Tuesday, September 17, 2013

NEAF '13 Feature Artist: Tad Overbaugh

Shooting straight is what Tad Overbaugh & the Late Arrivals do. Straight rock n’roll with an alt-country twist. This is telecaster music. Catchy tunes with twangy, over-driven guitars, Overbaugh’s stalwart vocal’s cutting through the mix, and always great stories behind the songs. A bit Merle Haggard, a pinch of Tom Petty, and throw in a little Buddy Miller for good measure and you get Tad Overbaugh. Great songs with excellent hooks that will be running through your brain for the rest of the week after you catch a listen to these fellas. What more do you want, good music is as good as it gets. Grab a brew, belly up to the bar and lend an ear as these gents rock this year's festival.

Tad gave us some answers...check them out.

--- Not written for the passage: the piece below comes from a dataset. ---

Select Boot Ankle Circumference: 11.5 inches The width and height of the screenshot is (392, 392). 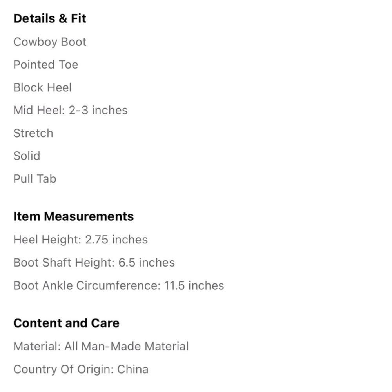(x=118, y=285)
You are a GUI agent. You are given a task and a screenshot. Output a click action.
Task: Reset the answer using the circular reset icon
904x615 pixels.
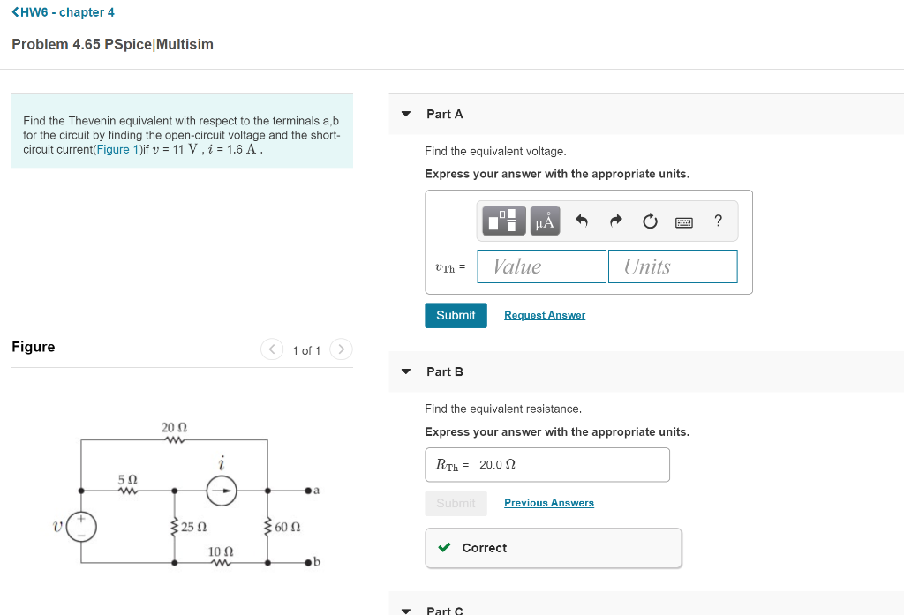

1)      First and foremost, who are you, what do you do? That is, what band are you in or are you a solo artist, what have you guys been up to leading up to the festival, anything exciting we should all know about? Your chance for shameless self promotion…go!

I’m Tad Overbaugh, a singer-songwriter who currently lives in Swampscott, MA. I’m a solo artist
that primarily performs with my band these days, Tad Overbaugh & The Late Arrivals. My songs fall into the alt-country/Americana/Rock category.  Some artists that really influenced me are Tom Petty, Paul Westerberg and Steve Earle.

I went solo in 2010, after my band The Kickbacks ended. The most exciting thing I’ve got cooking is my debut solo album I’m recording now, scheduled to be out in early 2014.  I’m working with a great producer/sideman in Nashville named Shawn Byrne.

2)      New England Americana and the Fest firmly plant their roots and morals in “community”. The event is a culmination of a community of musicians and artists that is going on all year. What does that community mean to you?
I think the main thing that comes to mind for me is friendship and support.  As a musician you end up meeting lots of other musicians at your shows and other people’s shows.  Some of those introductions become really solid friendships. I think you naturally start helping each other out to get shows, attending their shows as a fan when you can make it, sharing gear/rehearsal space, or filling in if a band is down a member 1 night. This is a tough business and you won’t get very far being just about yourself.  I think this kind of thing really cultivates and helps a music scene grow and become a community.

  3)      Name a record that shaped you as a musician early on. What music initially made you want to sing, or pick up an instrument and make music?
The Replacements album “Tim” had a huge impact on me when I first started playing music.  I just loved the songwriting… lots of hooks, great lyrics, rockers, and ballads on that.  I also liked that their songs could be serious or kind of funny. I think you need that balance on an album.   I loved Tom Petty and a lot of classic country. I really learned so much from country music about tight song structures, hooks, and clever, well written lyrics that were universal, but somehow still interesting and not cliché.  You could apply those lessons to almost any style of music you wanted to make.  I liked the challenge of trying to write something as good as some of the songs that inspired me.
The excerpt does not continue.